“To make it clear once again, and I never said it any other way: the resolution of the CDU applies,” wrote Friedrich Merz on Twitter on Monday morning. “There will also be no cooperation between the CDU and the AfD at the municipal level.”
On Sunday, the CDU leader had once again ruled out cooperation between his party and the right-wing populist party “Alternative fur Deutschland” (AfD) at state or federal level, but believed contacts at local level were possible. At the municipal level, democratically elected officials of the AfD must be dealt with more pragmatically, Merz said in the “summer interview” of the second German television. “If a district administrator, a mayor who belongs to the AfD, is elected there, it goes without saying that you then look for ways to continue working together in this city.”
Broadside against Merz
The statement was met with widespread rejection in the Union. “The AfD only knows opposition and division,” wrote Berlin’s Governing Mayor Kai Wegner (CDU) on Twitter. “Where should there be cooperation?” The CDU “cannot work with a party whose business model is hatred, division and exclusion”. There must be a clear firewall to the right.
The CDU external expert Norbert Röttgen also emphasized that his party had “bindingly decided on an unrestricted ban on cooperation with the AfD”. “Anyone who wants to change that must find a majority at a federal party conference of the CDU. Until then, everyone has to stick to the resolution,” wrote Röttgen on Twitter.
Bavaria’s Prime Minister Markus Söder confirmed on Monday that his party rejects any cooperation with the AfD, “regardless of the political level”. Because the AfD is “anti-democratic, right-wing extremist and divides our society,” wrote the chairman of the sister party CSU on Twitter. “It’s not compatible with our values.”
Linnemann stands behind the CDU leader
On the other hand, CDU General Secretary Carsten Linnemann defended Merz against the criticism. For the CDU it is clear that there is “no cooperation with the AfD”, “no matter what level,” he told the “Bild” newspaper. “Friedrich Merz also sees it that way, although he rightly points to the difficult implementation on site. Because if the local parliament is about a new daycare center, we can’t just vote against it because the AfD votes.”
The parliamentary director of the SPD parliamentary group, Katja Mast, accused the CDU leader of crossing borders because of his statements on cooperation with the AfD at the municipal level. “Friedrich Merz and Carsten Linnemann cross a border,” said Mast of the German Press Agency in Berlin. “Their much-cited fire wall to the right is papier-mâche and they set fire to it.” Mast added: “The AfD is (…) not a normal party, it wants to undermine democracy – whether locally or in the country.”
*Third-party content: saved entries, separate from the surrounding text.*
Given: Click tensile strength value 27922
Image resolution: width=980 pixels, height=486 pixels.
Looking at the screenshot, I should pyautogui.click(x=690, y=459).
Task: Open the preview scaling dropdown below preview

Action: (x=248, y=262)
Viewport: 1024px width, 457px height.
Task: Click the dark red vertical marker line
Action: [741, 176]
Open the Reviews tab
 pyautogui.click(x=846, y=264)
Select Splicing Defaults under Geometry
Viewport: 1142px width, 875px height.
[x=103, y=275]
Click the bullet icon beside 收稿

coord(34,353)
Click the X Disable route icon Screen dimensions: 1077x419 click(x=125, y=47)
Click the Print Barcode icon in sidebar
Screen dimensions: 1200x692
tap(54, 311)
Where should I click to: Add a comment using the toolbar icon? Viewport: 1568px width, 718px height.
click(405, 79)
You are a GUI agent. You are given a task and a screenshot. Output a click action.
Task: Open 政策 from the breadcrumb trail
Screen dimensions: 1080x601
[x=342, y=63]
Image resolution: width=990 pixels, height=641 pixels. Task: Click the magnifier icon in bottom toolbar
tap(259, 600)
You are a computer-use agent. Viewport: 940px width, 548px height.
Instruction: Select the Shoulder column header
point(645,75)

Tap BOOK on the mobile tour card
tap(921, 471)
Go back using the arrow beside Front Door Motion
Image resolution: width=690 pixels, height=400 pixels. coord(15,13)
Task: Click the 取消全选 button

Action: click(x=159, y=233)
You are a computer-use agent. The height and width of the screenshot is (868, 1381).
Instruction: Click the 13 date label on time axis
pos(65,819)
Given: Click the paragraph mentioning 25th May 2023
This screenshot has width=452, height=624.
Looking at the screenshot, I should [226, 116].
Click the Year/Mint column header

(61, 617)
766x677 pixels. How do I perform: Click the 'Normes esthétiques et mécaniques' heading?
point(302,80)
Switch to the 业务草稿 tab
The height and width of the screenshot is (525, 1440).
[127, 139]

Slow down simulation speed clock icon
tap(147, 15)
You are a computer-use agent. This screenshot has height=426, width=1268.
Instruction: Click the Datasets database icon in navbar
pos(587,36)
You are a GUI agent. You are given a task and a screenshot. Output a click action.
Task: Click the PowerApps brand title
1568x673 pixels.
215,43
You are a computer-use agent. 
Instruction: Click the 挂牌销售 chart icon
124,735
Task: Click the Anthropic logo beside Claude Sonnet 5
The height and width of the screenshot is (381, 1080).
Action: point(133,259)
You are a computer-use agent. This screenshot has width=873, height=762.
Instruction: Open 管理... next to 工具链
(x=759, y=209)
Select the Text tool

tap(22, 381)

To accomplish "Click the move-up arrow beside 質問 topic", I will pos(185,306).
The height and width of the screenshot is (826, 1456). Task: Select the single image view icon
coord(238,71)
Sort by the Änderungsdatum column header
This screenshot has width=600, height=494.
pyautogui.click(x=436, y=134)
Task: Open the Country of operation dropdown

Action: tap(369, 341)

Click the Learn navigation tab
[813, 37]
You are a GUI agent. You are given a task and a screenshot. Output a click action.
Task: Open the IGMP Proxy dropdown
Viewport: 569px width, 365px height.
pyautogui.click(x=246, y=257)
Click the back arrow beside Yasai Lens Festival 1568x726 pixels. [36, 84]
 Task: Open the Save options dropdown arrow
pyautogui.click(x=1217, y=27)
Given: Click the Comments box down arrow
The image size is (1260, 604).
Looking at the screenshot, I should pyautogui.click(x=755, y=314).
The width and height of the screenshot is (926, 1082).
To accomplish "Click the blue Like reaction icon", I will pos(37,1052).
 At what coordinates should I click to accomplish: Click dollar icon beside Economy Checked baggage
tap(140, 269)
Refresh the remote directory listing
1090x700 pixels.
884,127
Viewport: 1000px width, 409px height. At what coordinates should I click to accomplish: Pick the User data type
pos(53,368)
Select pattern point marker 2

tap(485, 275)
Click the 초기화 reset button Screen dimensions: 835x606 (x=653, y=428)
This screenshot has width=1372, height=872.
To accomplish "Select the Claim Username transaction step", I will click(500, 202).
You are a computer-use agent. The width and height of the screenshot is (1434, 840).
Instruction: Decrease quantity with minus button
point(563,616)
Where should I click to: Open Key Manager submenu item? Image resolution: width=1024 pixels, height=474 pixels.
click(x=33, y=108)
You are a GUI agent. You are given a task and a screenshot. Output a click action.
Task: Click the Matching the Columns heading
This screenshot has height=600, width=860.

SPD General Secretary Kevin Kuhnert accused Merz of “breaking a taboo”. The change of course that Merz is obviously aiming for is based on a “totally fragile argument,” said Kuhnert. No one doubts that democratic elections like that of AfD politician Robert Stuhlmann for district administrator in Sonneberg, Thuringia, must be recognized.
“The AfD is allowed to take part in democratic elections, it can win mandates, fill them out, has all parliamentary rights,” said Kuhnert. “Only one thing – like all other parties – it has no right to, namely that it is politically cooperated with, that it has to be part of the local majority.”
In the state of Thuringia, the State Office for the Protection of the Constitution has classified the AfD’s state association there as right-wing extremist.